While we have no special insights as to how these factors will play out, we can offer some comments about how we are addressing the conditions the current market is presenting us. If it turns out the stimulus bill is enough, it will result from a “favorable” scenario playing out for the virus. If so, then the major question for us to address is which companies will be best positioned in whatever the “new” normal will be and what valuation should be placed on earnings that will be 12 to18 months away from realization. Earnings forecasts for 2020, let alone assessing appropriate multiples on those earnings, may be an unnecessary exercise. If we get a “favorable outcome,” investors will stop paying attention to 2020 results anyway. Conversely, if the mortality rate of COVID-19 proves to be like the Spanish Flu, we certainly haven’t seen a bottom yet.
Operating in Unusual Times
The Fixed Income team at SBH, much like the rest of the investment community, was faced with unusual circumstances in the markets which were creating significant liquidity stresses during the quarter. This was having adverse effects both in assessing the creditworthiness of companies that had been heretofore seen as having strong balance sheets and in being able to buy and sell within normal bid-ask spreads. However, with dislocations also come opportunities for the various strategies.
In a similar manner, managers of our domestic small cap strategies, all of whom were investing in markets that were down 40 to 50% in the quarter, were beginning to put money back to work. They concluded that the massive dislocations in liquidity had brought prices of individual company shares down to a level that discounted all the risk the managers could imagine, and that the risk-reward trade-off had become attractive. The managers of domestic equity strategies whose benchmark is the S&P 500® or Russell 3000®, which declined much less than the benchmarks for smaller indices, were feeling the same but finding fewer of those opportunities. Our international equity strategy managers, both fundamental and quantitative, had not implemented major alternations yet, all for varying reasons, as is to be expected. As you have heard us say before, these dislocations are often the very times when our disciplined approach to investing in inefficient markets brings the most telling results to our clients.

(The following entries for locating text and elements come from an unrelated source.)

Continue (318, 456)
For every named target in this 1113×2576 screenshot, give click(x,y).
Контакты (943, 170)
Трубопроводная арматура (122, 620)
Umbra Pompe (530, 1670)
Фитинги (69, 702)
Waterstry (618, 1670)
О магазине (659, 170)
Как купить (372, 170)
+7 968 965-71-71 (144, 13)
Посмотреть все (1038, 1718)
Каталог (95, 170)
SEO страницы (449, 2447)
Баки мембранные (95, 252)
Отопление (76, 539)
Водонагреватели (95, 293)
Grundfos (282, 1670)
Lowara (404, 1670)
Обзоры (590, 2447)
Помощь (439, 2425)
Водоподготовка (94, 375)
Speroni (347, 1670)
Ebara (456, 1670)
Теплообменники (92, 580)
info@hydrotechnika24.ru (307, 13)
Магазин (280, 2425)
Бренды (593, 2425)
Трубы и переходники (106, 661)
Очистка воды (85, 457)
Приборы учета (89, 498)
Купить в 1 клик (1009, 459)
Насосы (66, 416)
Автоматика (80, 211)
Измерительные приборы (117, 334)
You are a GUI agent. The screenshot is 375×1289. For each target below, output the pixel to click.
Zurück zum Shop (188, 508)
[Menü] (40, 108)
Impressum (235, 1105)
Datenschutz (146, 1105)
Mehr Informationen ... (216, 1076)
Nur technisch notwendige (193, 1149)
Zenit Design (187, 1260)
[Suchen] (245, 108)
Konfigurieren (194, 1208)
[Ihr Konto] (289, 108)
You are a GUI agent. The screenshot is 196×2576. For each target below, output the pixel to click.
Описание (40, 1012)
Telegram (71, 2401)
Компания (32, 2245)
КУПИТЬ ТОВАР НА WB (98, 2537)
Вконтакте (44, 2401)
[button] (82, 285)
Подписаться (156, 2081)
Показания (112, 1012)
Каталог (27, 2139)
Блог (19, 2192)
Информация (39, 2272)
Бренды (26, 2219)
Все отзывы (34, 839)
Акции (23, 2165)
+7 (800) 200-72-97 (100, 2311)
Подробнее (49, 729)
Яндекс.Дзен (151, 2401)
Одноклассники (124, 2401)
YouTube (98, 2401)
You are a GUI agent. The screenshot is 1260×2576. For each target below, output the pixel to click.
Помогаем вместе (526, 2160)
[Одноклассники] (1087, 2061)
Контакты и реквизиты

Needless to say, we are operating in very unusual times, more for the changes that are occurring in the social fabric than for the fluctuations in the financial markets. While volatility in the financial markets is high and prices are moving sharply, such behavior is not unusual in periods of stress. The financial markets are just playing their role as canaries in the coal mine as they signal the significant economic consequences of this pandemic. To be sure, “mere moves in the stock market” can be readily dismissed in comparison to the heightened risks of death, but to the extent that values of financial assets represent the basis for funding retirement plan benefits or endowment and charitable endeavors, they cannot be simply dismissed. We are diligently working from home during this period and our systems and technology have allowed our investment teams to seamlessly make the transition as we watch over portfolios and adjust to the “new normal.” We are grateful to report that we are safe, and we wish the same to you and your families and friends.